Papert's Principle: Some of the most crucial steps in mental growth are based not simply on acquiring new skills, but on acquiring new administrative ways to use what one already knows

— The Society of Mind - Marvin Minsky

  • here, the Papert's Principle is quite similar - it's not always about new knowledge, but about recombining what one already knows

Richard Feynman was fond of giving the following advice on how to be a genius. You have to keep a dozen of your favorite problems constantly present in your mind, although by and large they will lay in a dormant state. Every time you hear or read a new trick or a new result, test it against each of your twelve problems to see whether it helps. Every once in a while there will be a hit, and people will say: "How did he do it? He must be a genius!"

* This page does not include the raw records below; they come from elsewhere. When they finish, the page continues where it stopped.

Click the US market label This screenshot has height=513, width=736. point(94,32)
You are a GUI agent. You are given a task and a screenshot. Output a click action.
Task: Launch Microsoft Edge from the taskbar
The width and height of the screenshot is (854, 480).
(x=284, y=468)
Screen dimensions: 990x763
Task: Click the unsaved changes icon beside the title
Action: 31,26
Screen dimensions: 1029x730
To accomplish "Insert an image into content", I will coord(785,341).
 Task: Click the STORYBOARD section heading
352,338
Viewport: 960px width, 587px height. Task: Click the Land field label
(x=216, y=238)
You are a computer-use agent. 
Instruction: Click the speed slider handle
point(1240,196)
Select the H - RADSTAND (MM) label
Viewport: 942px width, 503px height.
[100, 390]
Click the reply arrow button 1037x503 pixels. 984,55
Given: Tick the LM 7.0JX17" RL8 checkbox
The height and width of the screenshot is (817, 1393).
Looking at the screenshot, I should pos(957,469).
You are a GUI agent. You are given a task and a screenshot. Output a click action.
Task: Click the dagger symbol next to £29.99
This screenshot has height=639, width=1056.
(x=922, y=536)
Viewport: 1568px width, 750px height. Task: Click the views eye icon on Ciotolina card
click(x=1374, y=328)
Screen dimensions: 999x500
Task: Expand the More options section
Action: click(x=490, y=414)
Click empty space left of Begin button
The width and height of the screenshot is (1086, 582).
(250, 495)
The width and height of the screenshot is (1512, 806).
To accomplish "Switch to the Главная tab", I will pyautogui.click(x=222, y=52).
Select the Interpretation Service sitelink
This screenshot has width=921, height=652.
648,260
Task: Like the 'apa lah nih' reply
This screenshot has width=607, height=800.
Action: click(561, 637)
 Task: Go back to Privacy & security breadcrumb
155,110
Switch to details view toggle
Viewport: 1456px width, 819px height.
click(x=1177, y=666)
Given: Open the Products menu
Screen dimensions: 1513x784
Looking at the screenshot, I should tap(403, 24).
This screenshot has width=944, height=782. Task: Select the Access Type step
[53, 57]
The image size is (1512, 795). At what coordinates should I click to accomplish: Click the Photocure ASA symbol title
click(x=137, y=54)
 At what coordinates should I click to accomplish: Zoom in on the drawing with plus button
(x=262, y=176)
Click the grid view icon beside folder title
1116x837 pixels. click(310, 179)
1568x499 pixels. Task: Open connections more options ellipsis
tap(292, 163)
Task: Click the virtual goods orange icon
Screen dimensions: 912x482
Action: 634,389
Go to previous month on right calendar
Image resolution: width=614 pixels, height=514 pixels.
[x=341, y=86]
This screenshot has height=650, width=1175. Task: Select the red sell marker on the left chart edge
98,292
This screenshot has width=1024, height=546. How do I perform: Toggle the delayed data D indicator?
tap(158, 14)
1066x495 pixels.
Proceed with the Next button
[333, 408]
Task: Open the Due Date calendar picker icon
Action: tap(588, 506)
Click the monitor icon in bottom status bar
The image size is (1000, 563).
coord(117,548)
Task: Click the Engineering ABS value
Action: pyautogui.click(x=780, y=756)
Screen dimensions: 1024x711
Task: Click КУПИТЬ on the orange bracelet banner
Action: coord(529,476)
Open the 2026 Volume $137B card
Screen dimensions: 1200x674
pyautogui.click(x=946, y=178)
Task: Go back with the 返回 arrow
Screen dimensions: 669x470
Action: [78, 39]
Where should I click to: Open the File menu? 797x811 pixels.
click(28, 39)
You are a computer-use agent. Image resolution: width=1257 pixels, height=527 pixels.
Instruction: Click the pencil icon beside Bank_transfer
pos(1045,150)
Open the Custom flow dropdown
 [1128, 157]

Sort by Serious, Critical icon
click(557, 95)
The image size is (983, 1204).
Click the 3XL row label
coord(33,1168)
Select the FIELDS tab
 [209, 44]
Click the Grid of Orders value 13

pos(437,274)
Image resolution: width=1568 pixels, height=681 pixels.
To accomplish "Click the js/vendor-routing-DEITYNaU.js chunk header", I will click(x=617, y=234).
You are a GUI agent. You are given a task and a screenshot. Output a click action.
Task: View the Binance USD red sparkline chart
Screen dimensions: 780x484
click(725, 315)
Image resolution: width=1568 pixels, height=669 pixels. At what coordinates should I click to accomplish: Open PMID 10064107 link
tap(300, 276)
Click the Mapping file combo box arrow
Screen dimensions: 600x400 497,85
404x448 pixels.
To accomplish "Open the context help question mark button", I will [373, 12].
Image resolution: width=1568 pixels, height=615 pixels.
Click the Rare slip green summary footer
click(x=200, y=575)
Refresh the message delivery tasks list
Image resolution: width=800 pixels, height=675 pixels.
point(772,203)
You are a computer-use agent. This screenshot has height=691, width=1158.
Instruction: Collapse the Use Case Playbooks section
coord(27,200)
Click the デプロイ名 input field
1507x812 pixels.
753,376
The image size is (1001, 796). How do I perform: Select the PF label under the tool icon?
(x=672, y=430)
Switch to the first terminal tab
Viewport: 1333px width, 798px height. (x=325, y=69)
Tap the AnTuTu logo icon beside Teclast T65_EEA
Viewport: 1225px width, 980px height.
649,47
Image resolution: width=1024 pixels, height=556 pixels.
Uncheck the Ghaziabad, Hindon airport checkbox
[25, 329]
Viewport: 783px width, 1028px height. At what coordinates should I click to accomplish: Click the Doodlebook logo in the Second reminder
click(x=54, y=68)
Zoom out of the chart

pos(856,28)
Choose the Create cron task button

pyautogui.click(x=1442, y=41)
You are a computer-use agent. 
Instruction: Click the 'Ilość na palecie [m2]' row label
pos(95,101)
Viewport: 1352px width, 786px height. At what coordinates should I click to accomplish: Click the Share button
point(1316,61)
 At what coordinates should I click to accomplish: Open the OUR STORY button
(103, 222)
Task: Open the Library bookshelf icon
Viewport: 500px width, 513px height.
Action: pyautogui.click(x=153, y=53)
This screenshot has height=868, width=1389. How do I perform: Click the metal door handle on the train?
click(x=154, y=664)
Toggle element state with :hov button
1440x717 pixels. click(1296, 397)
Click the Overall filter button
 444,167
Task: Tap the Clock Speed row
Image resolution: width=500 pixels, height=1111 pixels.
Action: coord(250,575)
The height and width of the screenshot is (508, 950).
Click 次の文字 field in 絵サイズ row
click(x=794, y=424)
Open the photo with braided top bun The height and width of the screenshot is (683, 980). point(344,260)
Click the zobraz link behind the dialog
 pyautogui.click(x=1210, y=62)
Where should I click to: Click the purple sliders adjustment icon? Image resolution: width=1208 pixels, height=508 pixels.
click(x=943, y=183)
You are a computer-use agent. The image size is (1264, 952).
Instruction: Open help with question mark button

http://wiki.c2.com/?FeynmanAlgorithm

  • capturing idea hooks makes it easier to apply the Feynman approach of solving problems

my formula: get interested in something and get really deep. Find something else to apply it to. Allow yourself to dabble and tinker. You've got to have the right amount of reagents

Jeff Linnell

  • framing "hooks" as "reagents" that one should have a bunch of
  • in The Act of Creation Arthur Koestler writes about a monkey playing with a stick for no apparent reason (touching it, pushing things with it, etc.), and then, when a banana is placed outside the cage, suddenly realising ("bisociating") that the stick can be used to get to it - Richard Hamming would probably say that the monkey was forming some kind of Idea Hook
  • Richard Hamming also advocates for creating Idea Hooks
    • I'm curious of the role of memory in ideation - the more ideas we want to be able to recombine, the more we should remember, so this might be point in case for using some SRS
    • on the other hand, Alan Kay talks about forgetting and leaving only the scent:

      I think the trick with knowledge is to "acquire it, and forget all except the perfume" -- because it is noisy and sometimes drowns out one's own "brain voices". The perfume part is important because it will help find the knowledge again to help get to the destinations the inner urges pick.